Seven out of ten Spaniards have given the thumbs down to Mariano Rajoy’s stewardship of the country a year after he was swept to power.
The CIS poll for El Mundo newspaper showed the prime minister’s rating is now even worse than his socialist predecessor Jose Luis Zapatero at his lowest point last autumn.
Unpopular measures
The poll will come as a further blow to the government which has presided over an 800,000-strong increase in unemployment and implemented a raft of highly unpopular measures, from personal income tax and VAT increases, deregulatory hire and fire labour reforms and an effective end to a universal system of public health, with the exclusion of illegal immigrants and those over 26 years of age who haven’t paid social insurance contributions, plus charges for medicines.
Rajoy has also cut wages and unemployment benefits, while raising university fees
Black year for workers, good year for fraudsters
The federal coordinator of the radical United Left, Cayo Lara, said it has been a ‘black year for workers’ and a ‘good year for fraudsters, capitalists and speculators, who just want more profits even at the expense of the suffering of the people.’
Lara slammed Rajoy’s year in power for failing to prioritize jobs and having impoverished the majority, and reserved his harshest criticisms for the labour reforms passed earlier this year.
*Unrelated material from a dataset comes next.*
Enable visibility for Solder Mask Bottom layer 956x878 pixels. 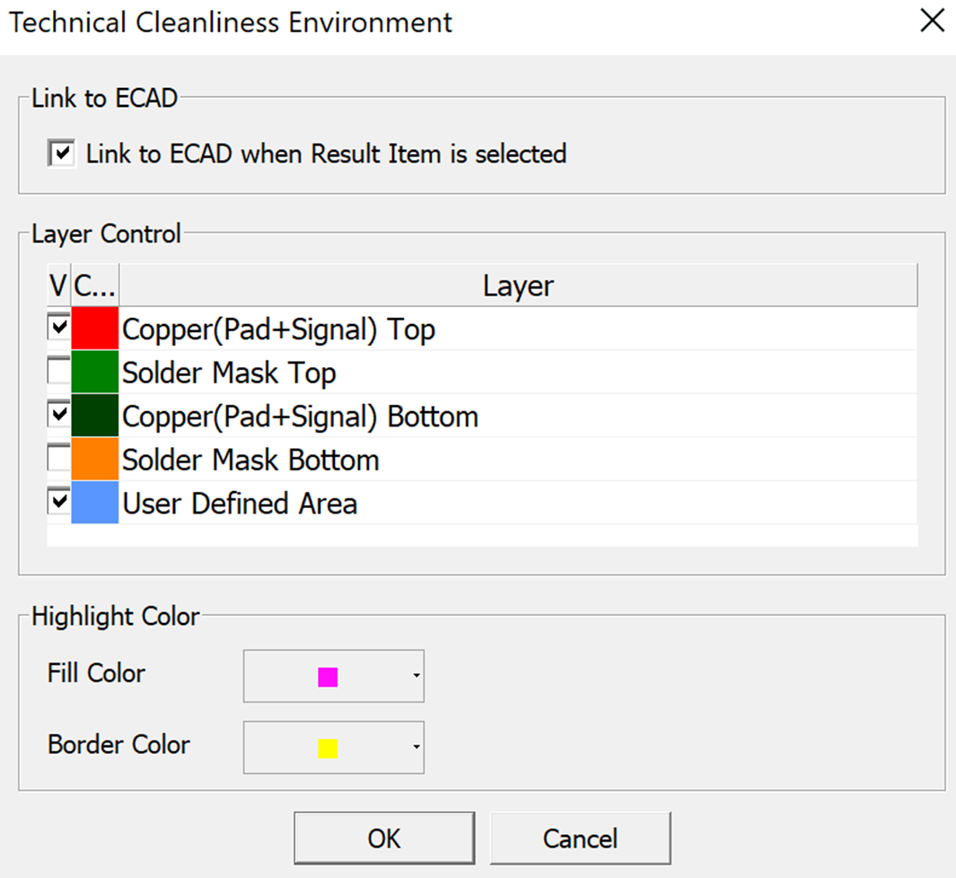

He noted that about half a million people have been laid off since the reforms have come into force.
Austerity binge breaking social consensus
‘Workers have fewer rights, students have fewer scholarships, the unemployed have less subsidies, families with dependants have less support and there ‘s a smaller budget for education and health. This is the balance of a year of government management in the right,’ said Alfredo Perez Rubalcaba, socialist leader.
Rubalcaba accused Rajoy of having used his absolute majority in Parliament to break the ‘social consensus’ and cohesion in Spanish society.
He also lashed out at the EU for persisting in its ‘austerity binge’, pointing to ‘model student’ Portugal which had done all that Brussels had asked and had only seen more recession and unemployment. The adjustment policies demanded by the EU were ‘not sustainable’ and were ‘unfair’ on the Spanish people.